Names
Planeedi (Planeet)
Planet. Celestial street-name group. See also Saturni.
Plangu (Plank)
Plank, board, fence, railing, palisade. Probably named for (an apparently now-defunct) local sawmill.
Plasti (Plast)
Plastic. Named after the Salvo plastics company once located at Leningradi 81. Founded in Tallinn in 1948 as a cooperative-artel for disabled people, employing 15, it grew into one of Estonia’s largest companies. At its peak, its 1150-plus staff manufactured products ranging from bakelite utensils, dolls, board games, goggles and helmets, to skis and hockey pucks. Following Restoration of Independence, the company was gradually sold off and, in 2008, one year after the street’s naming, liquidated. Road planned to run (one day) from Peterburi to Punane.
Plate torn (0) 
Herbord Plaete (fl. late 14th / early 15th C), wealthy burgher of Tallinn, tower chief. See also Saunatorn.
Pleekmägi (0)
Lit. Bleach hill. Two names for two locations: Pleekmäe paik (area, place...) and Pleekmägi, which suspiciously look like they refer to the same plot, geo-referenced some 50 m apart. Bleachfields or bleaching-greens were outdoor areas used by textile workers to lay out fabric to bleach in the glorious Estonian sun, a definite improvement on the legacy Roman method of fulling, or treading it in stale urine and letting the ammonia work its magic.

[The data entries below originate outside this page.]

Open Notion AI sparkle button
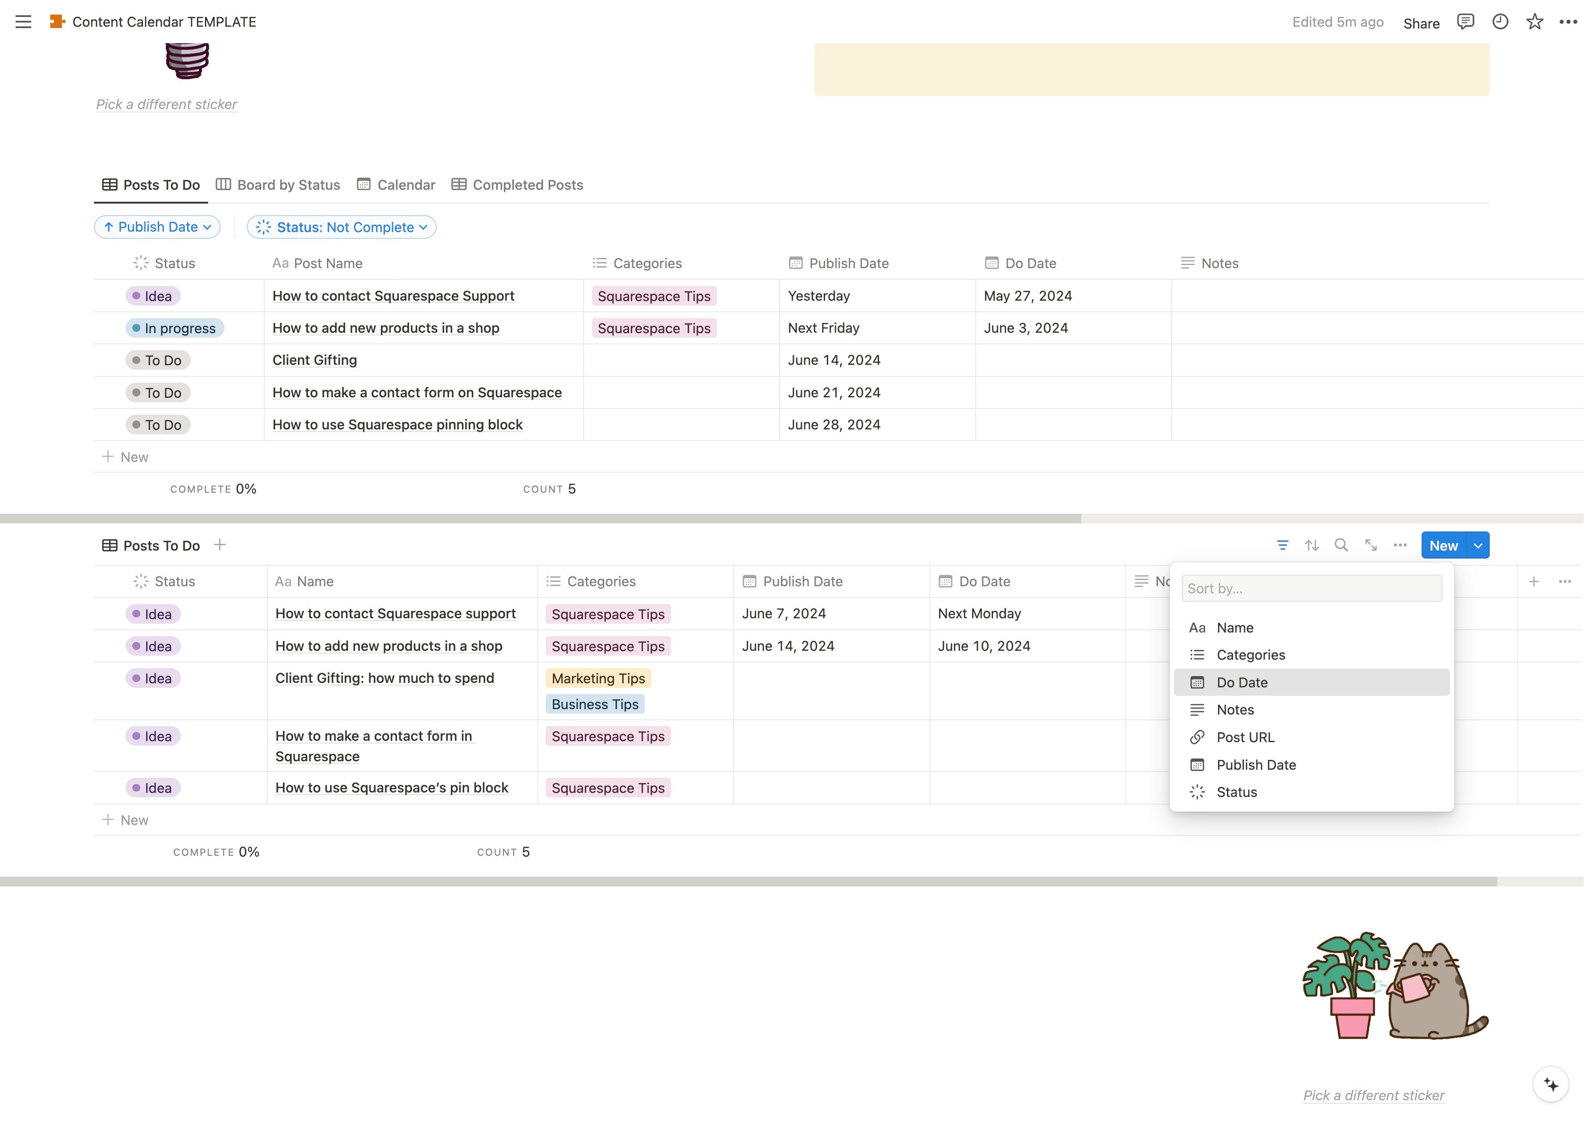1551,1085
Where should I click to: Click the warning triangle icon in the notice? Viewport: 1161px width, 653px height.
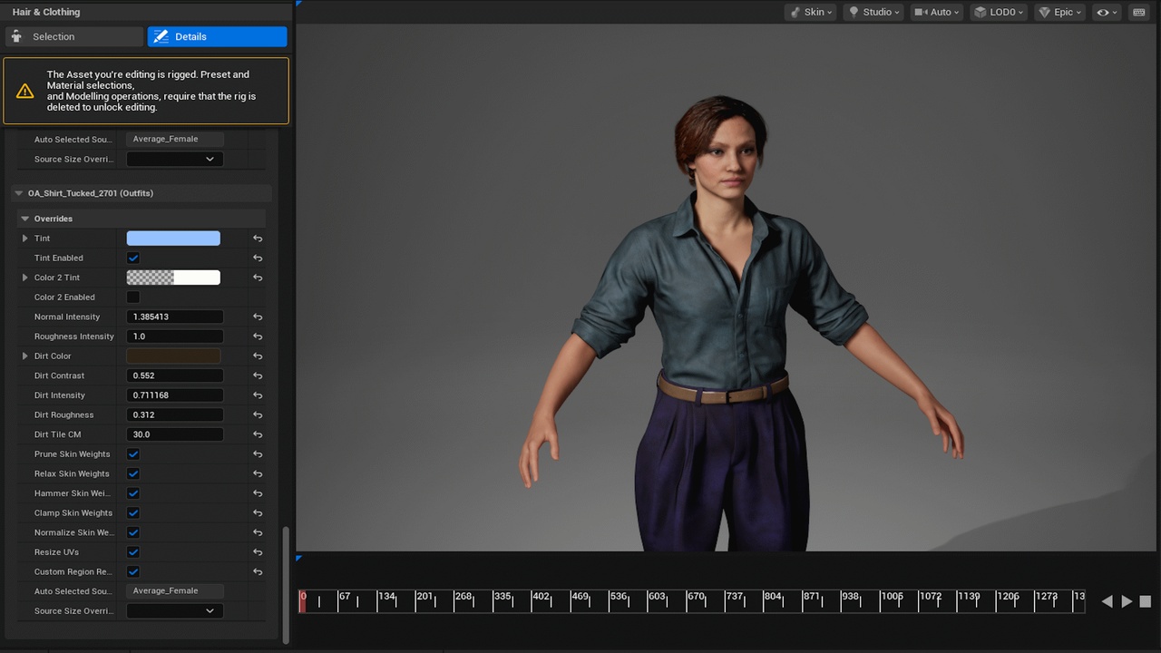[x=25, y=91]
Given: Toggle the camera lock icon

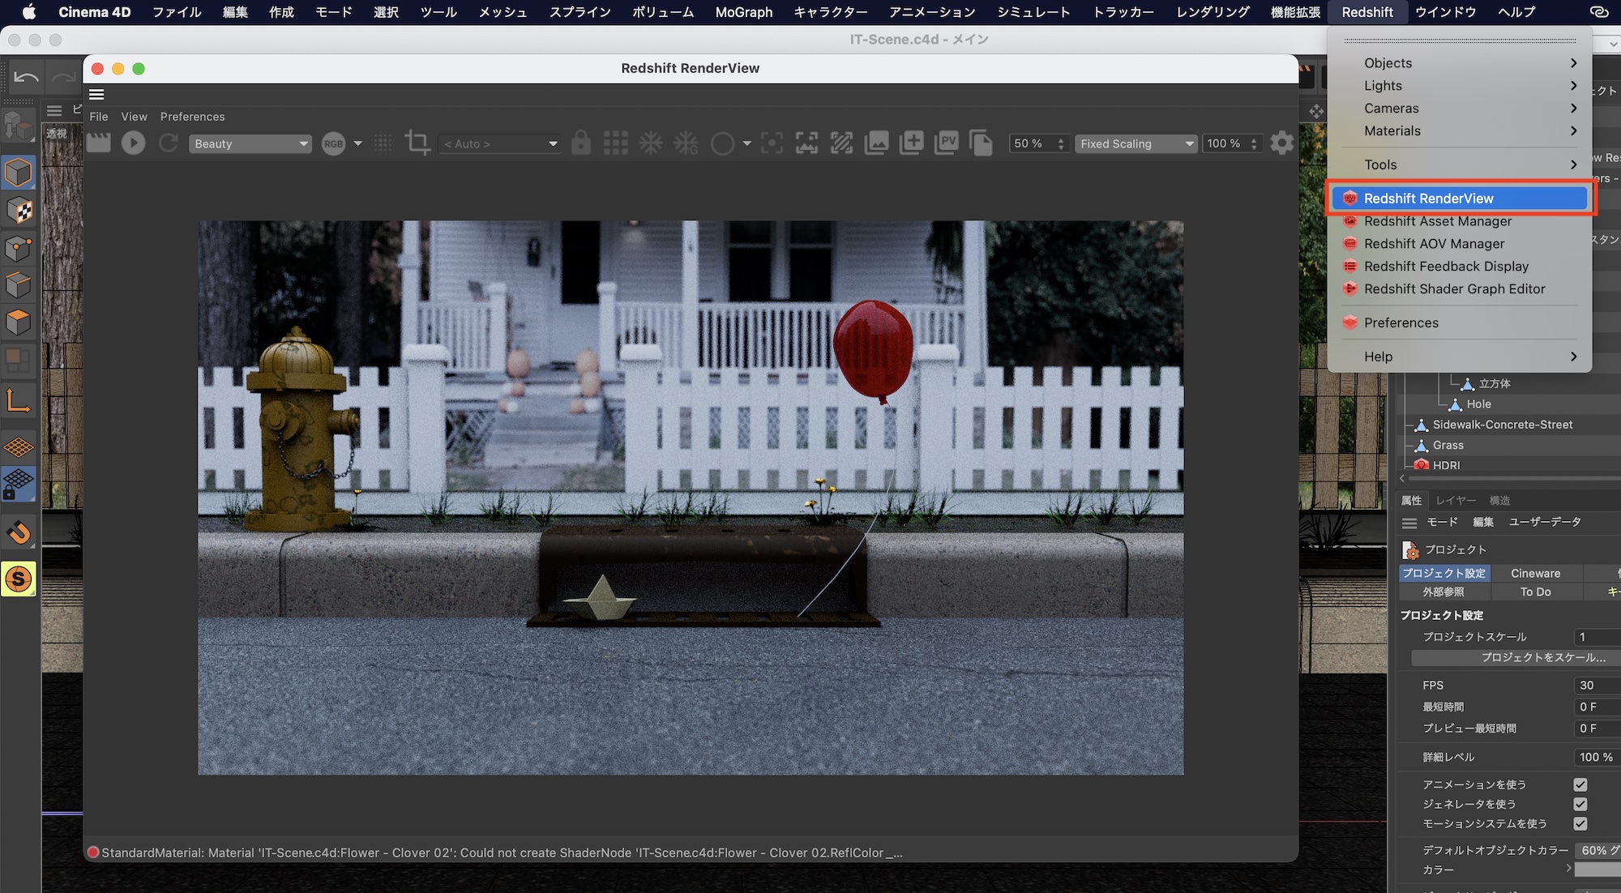Looking at the screenshot, I should [x=580, y=143].
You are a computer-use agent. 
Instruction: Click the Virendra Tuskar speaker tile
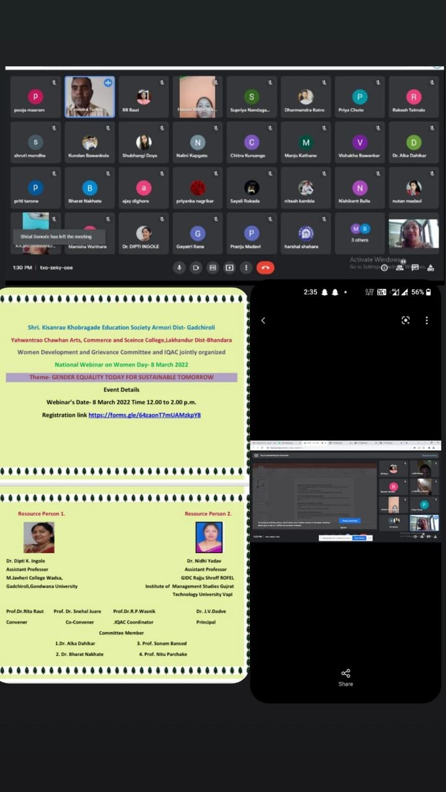[90, 97]
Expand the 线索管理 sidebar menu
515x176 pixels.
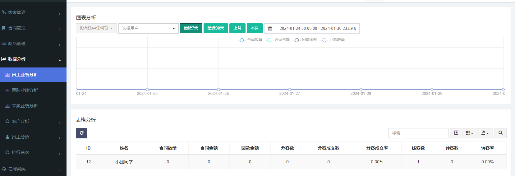31,12
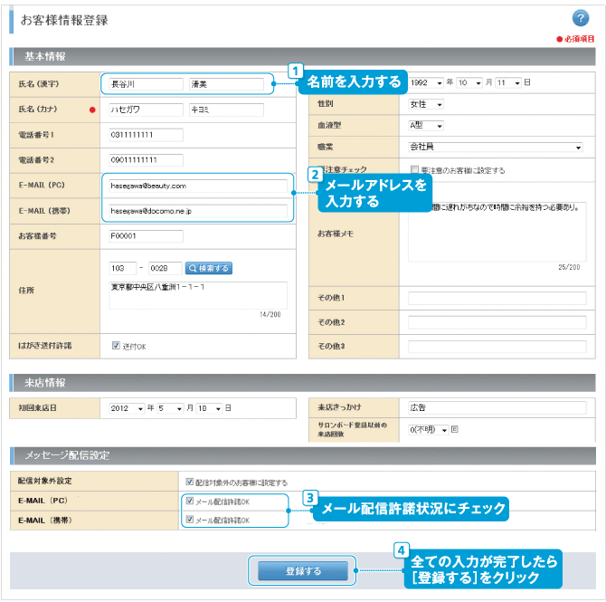Click the E-MAIL (PC) address field
The width and height of the screenshot is (606, 602).
pos(196,186)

Despite the two names, and given the distance between them, the area probably spread SE from Pleekmäe paik just east of Kaasani church at ///knocking.trainer.fancied to Pleekmägi at ///await.blossom.glosses, a good 250 m NW of Liivamäe. Given the lengths involved and time required (1-2 months in the UK, so probably more Estonia), the area was probably quite large and may well have spread further SE, all the more so since the Tallinna Linna Plaan of 1922 seems to show the area south of then Aafrika (see Võistluse) as being a hill, which may have stretched the area even further S or E of Liivamäe. Locations first recorded in the 16th C as Pleekmäe, Bleichberg and up der bleke (Pleekmägi, TT) and Pleekmääl (1723), pleeksmäggi and der Bleichs-Berg (1732), then Blekmaye, and Bleekmay (Pleekmäe paik, KNAB), but precise dating and sequencing is unclear.